Problem requirements -
When you reach the line that contains "Where should I", set down that line and every one after it through the end of the records, exactly as written and with no pictures.

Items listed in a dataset
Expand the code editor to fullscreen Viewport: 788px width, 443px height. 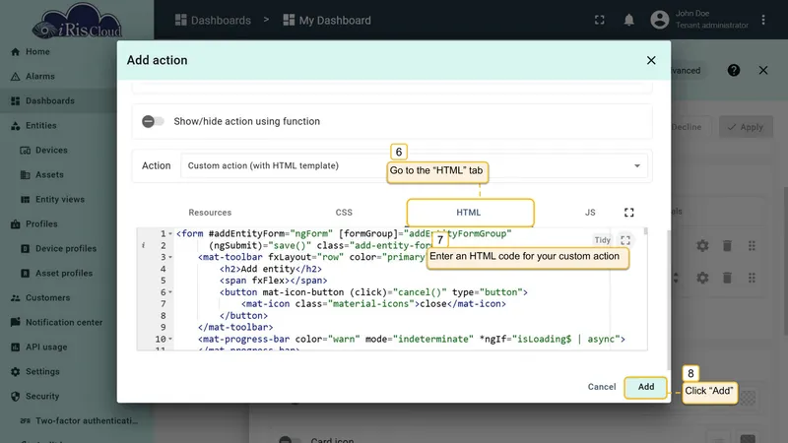coord(625,240)
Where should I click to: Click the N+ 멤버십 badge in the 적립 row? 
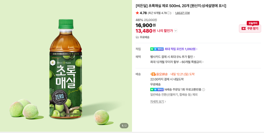tap(157, 49)
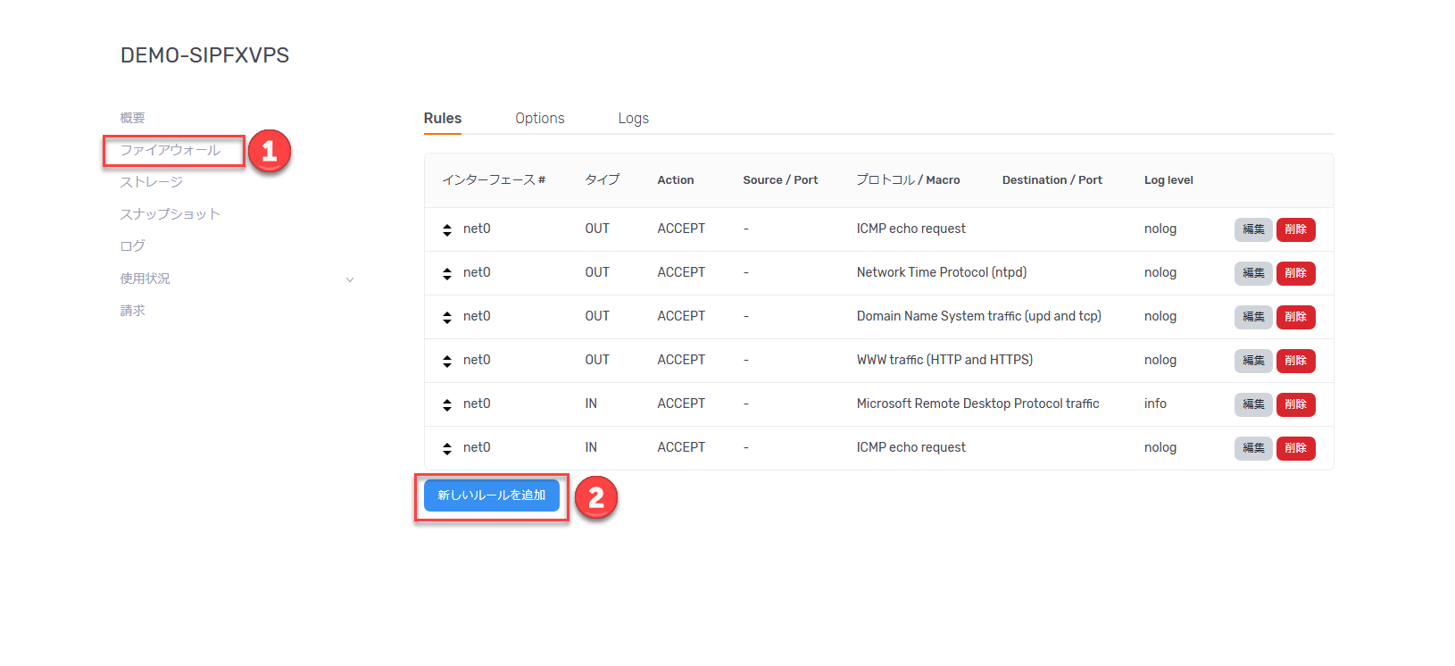The width and height of the screenshot is (1455, 666).
Task: Click 新しいルールを追加 button
Action: (491, 495)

Your response -
Where should I click to: Click the N+ 멤버십 badge in the 적립 row? 
tap(157, 49)
The width and height of the screenshot is (1455, 666).
Task: Click 新しいルールを追加 button
Action: (491, 495)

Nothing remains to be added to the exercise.